### Objetivo 1:
Según la reseña de «Goats Head Soup», ¿qué productor trabajaba con la banda desde los días de «Beggars Banquet»?
### Objetivo 2:
Prosigue la reseña de «Goats Head Soup» a partir del último párrafo que aparece en el artículo.

### Artículo:
============================================================

Editado con algo más de un año de diferencia con respecto al magno «Exile On Main St.», «Goats Head Soup» señala, en cierto modo, el final de una era: Lo que en su anterior elepé era inmediatez e intuición aquí da paso a una producción más aseada y calculada; al country, rythm and blues y gospel que empapaba los surcos de aquel, le gana terreno el funk y una cierta querencia por las cadencias jamaicanas que con el tiempo no harán otra cosa que ir en aumento. Asimismo, su proceso de creación presenció la deflagración de Jimmy Miller, aquel productor que hiciera equipo con la banda desde los días de «Beggars Banquet».
Es precisamente la tan laureada trilogía que lo precede (o tetralogía, si nos remontamos al mentado «Beggars Banquet») el factor de juicio que más suele pesar a la hora de juzgar este trabajo así como alguno de los inmediatamente posteriores. Sí, las comparaciones, odiosas y, en ocasiones, innecesarias: Imposible regatear la valía de lo anteriormente facturado; inadmisible, dudar de la calidad intrínseca de la presente obra.
«Dancing With Mr. D», rock and roll contenido y saturado, cuasi lascivo en su interpretación, abre el album a fuego lento, pero derrochando electricidad. De acuerdo, no es «Brown Sugar», ni mucho menos «Rocks Off», pero cumple su cometido de sobra.
Tras la apertura, «100 Years Ago», procedente de los días de «Sticky Fingers». Todo evocación y magia («Mary and I, we would sit upon a gate/Just gazing at some dragon in the sky/What tender says, we had no secrets hid away/Well it seemed about a hundred years ago»), el tema no disimula unas costuras disco que afloran en la parte intermedia, tras un delicioso puente gospel que termina por bordar uno de los highlights objetivos del álbum.
«Coming Down Again» es, como se venía instaurando en buena parte de sus obras anteriores, el momento consagrado a mayor gloria de Keith Richards. Un piano da paso a un tema reposado, todo corazón, mecido por el savoir faire del guitarrista y culminado mediante la irrupción de los metales en su tramo final.
Cambio radical de tercio en «Doo Doo Doo Doo Doo (Heartbreaker)», dónde The Rolling Stones se destapaban con lo más marcadamente funky que habían facturado hasta la fecha: riffs entrecortados bien cargados de wah-wah, las teclas de Billy Preston rezumando groove y un bajo zumbón cortesía de Keith, ya que la presencia de Bill Wyman a lo largo del redondo raya en lo testimonial, marcando el comienzo de un paulatino alejamiento de la banda, por espacio de décadas, que ya sabemos en qué acabaría.

============================================================

### Datos sin procesar:

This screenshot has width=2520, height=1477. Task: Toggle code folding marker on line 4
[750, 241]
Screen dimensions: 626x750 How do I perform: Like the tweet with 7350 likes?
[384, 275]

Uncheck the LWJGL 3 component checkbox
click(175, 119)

============================================================

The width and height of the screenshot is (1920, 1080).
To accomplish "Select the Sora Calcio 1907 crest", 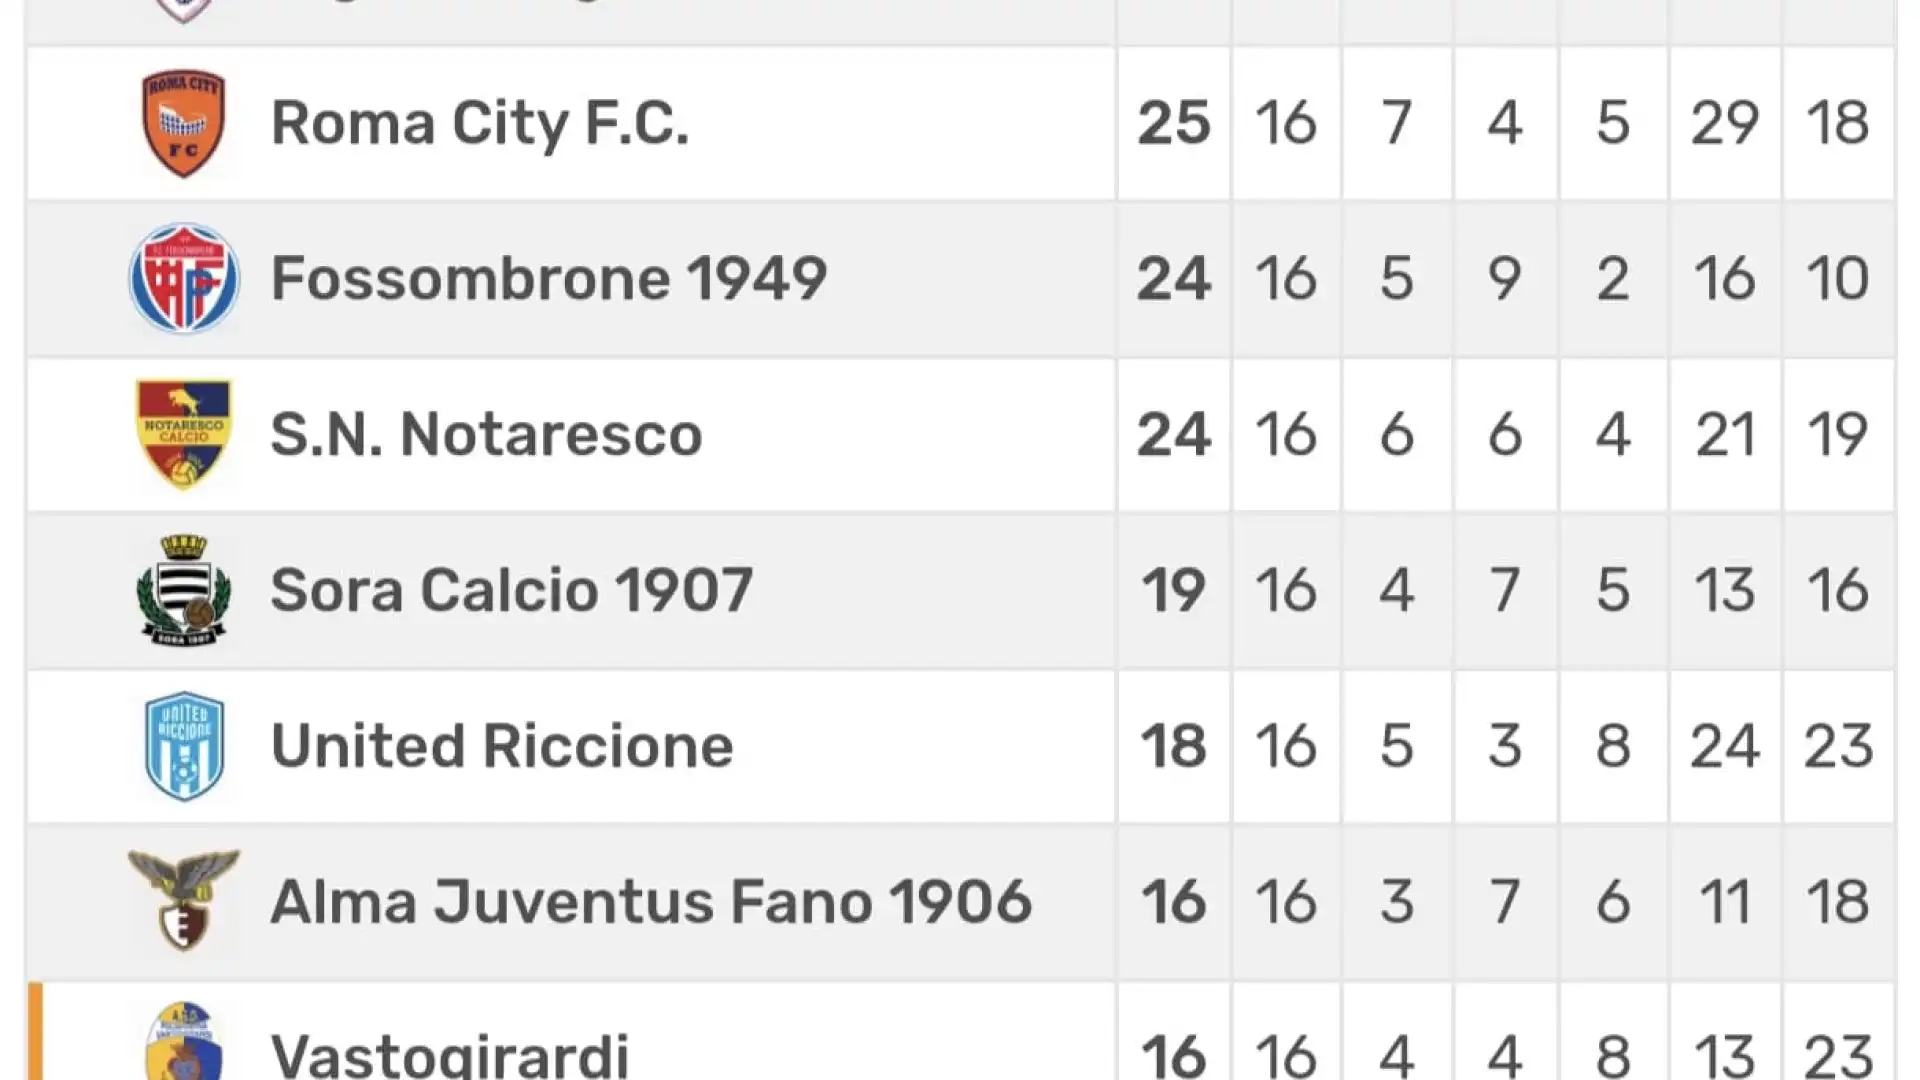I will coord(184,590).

============================================================

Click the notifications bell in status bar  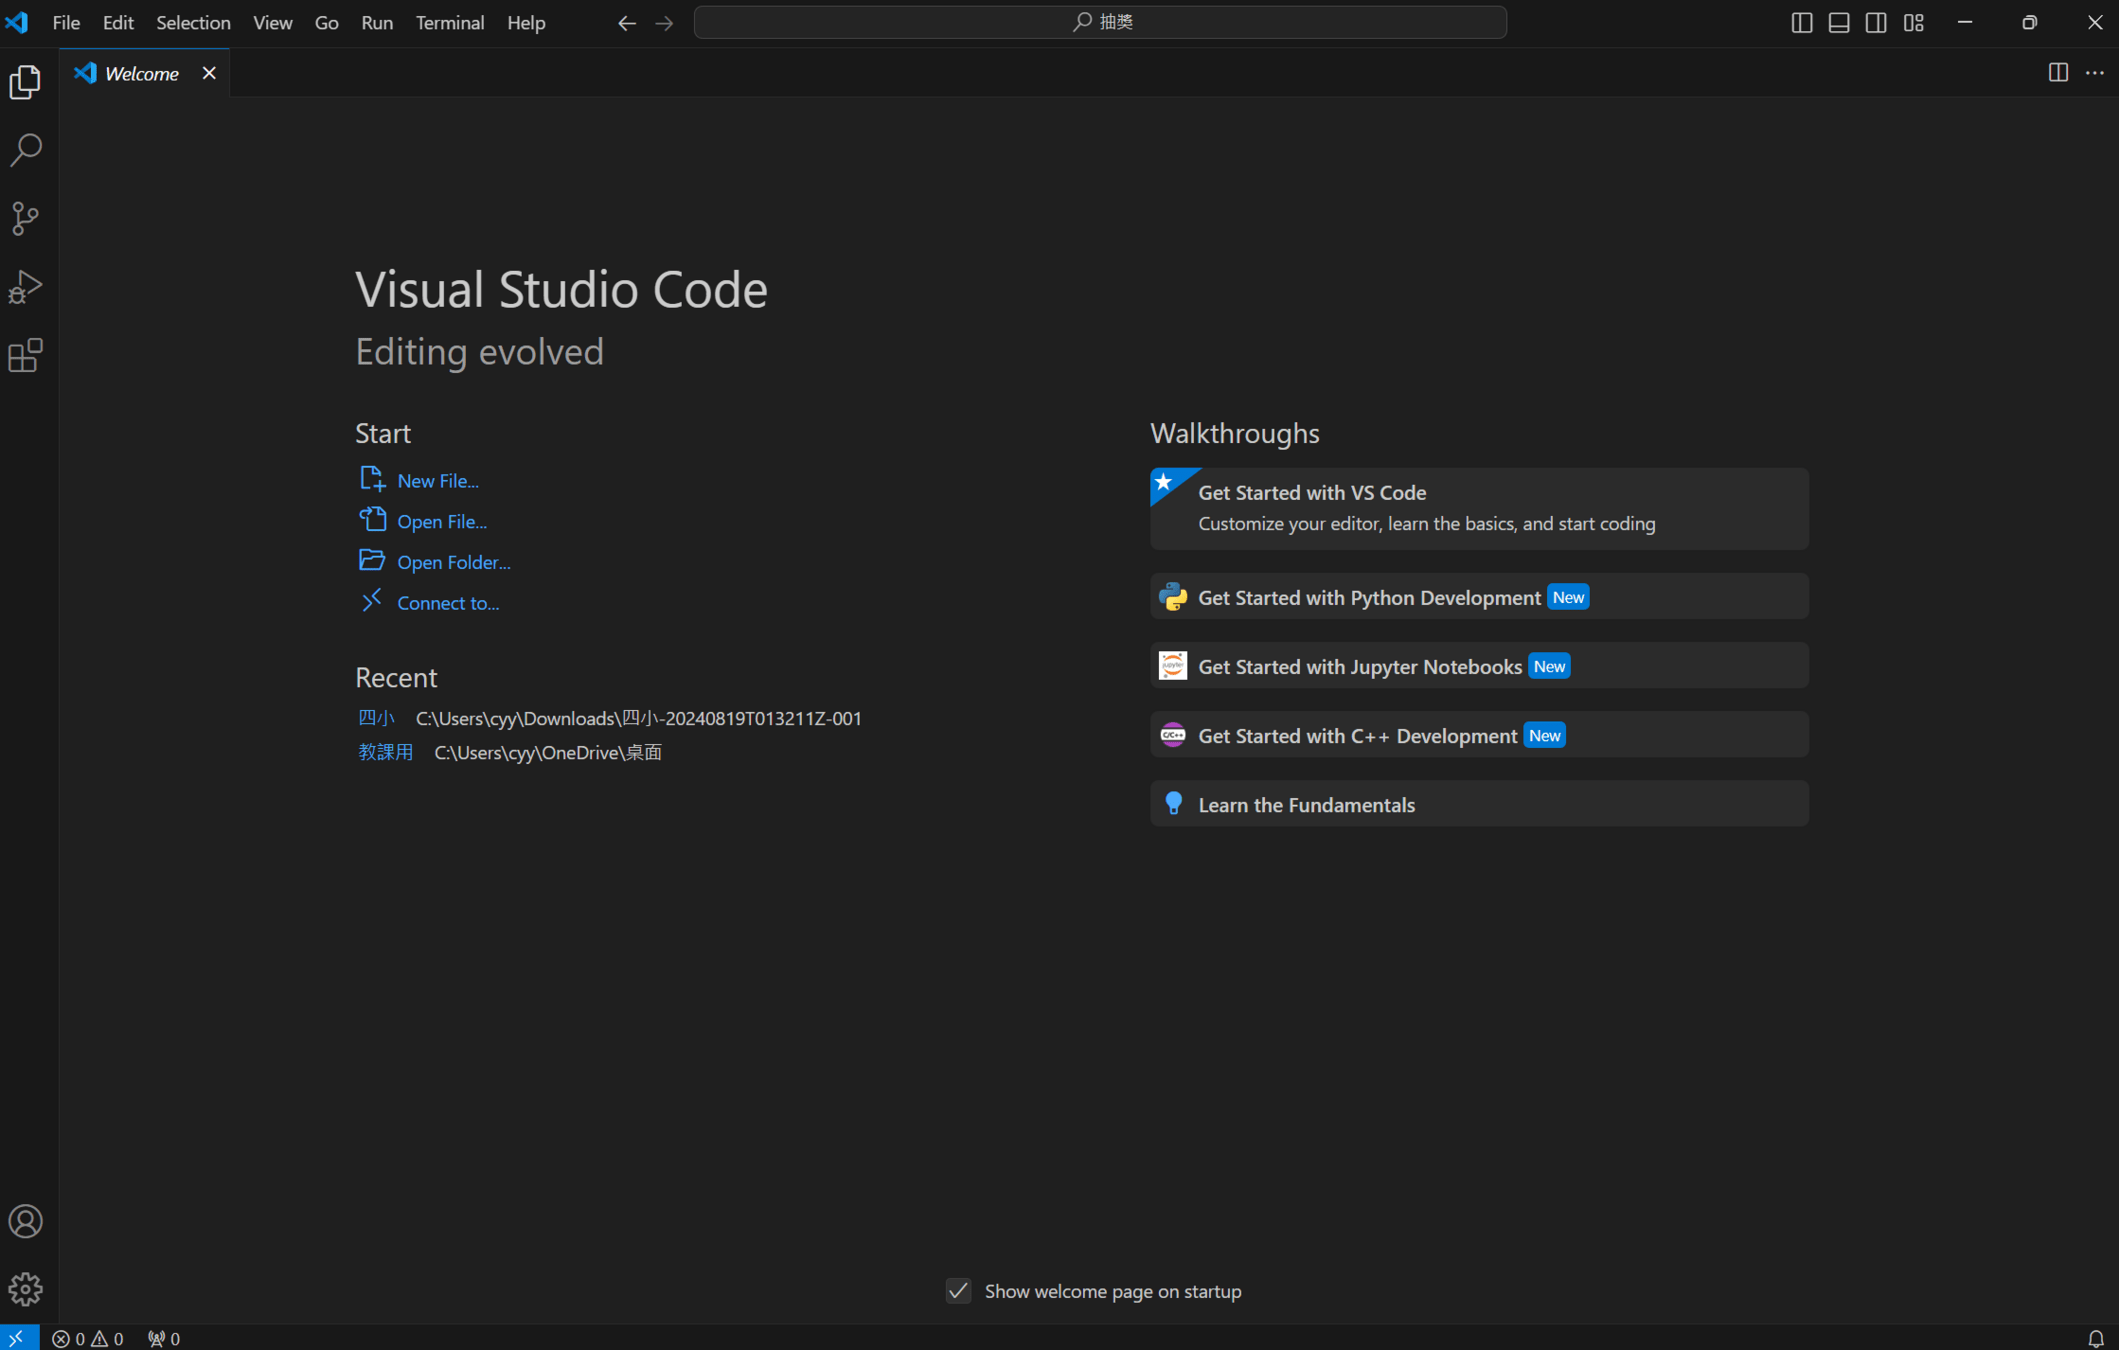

============================================================

### Resultado del ejercicio 1:
Jimmy Miller.

### Resultado del ejercicio 2:
«Angie», al igual que «Time Is On My Side», «Satisfaction» o «Sympathy For The Devil», ha sido otro de esos números stonianos, sino el que más, capaces de penetrar en la cultura popular y alojarse en el imaginario colectivo; vicisitud que, cómo bien sabemos, puede acarrear consecuencias negativas -sobreexposición- a la hora de abordarlos con objetividad. (No tan) velada dedicatoria a Angela Bowie para casi todos, de Keith a su hija según la versión de Mick, nos encontramos ante una bien medida balada de tintes acústicos, algo así como una puesta al día, madurada, de aquella faceta de consumados compositores preciosistas que tanto rédito les dió en los 60’s.
La segunda cara abre retomando el pulso con uno de los rockandrolles más pulidos del redondo, «Silver Train» y volviéndose a encontrar con aquel blues que les dió todo en «Hide Your Love». Ambos cortes, si hubiesen contado con una producción más afilada, haciendo hincapié en lo deslavazado, podrían haber engrosado sin problemas el cancionero de «Exile On Main St.»
«Winter», pródiga en preciosos dibujos guitarreros y secciones de cuerda que nos traen a la memoria lo puesto en práctica en cortes como «Moonlight Mile», da paso a «Can You Hear The Music», que es con mucho la canción más extraña -por lo novedoso en su sonido- de cuántas componen el disco: Nutrida de influencias jamaicanas (no en vano el album fue grabado en Kingston), abre una senda que con el tiempo ganará en hondura en el cancionero del grupo.
Finalmente, clausurando el trabajo, «Star Star», número vacilón, ensamblado a la usanza de Chuck Berry y con un Jagger poseído aullando por recuperar los favores de una contumaz cazadora de celebrities, termina por poner un broche de los más marchoso y festivo a un album en el que predominaban con mucho las texturas opuestas.
No era fácil la posición de «Goats Head Soup», desde luego: La del trabajo notable que sucede a la obra maestra, insuperable por defecto; La buena colección de canciones cuyo recuerdo queda paliado, salvo rara excepción, por el cegador brillo de su producción inmediatamente anterior. Con eso y con todo, y áun haciéndonos cargo de que su contenido no llega al nivel del de sus hermanos mayores, continúa mostrándonos a una banda en un envidiable estadio creativo, capaz de trabajar con una paleta musical cambiante y en constante expansión, reluctante a toda forma de estancamiento sónico y, lo más importante, obteniendo resultados reseñables.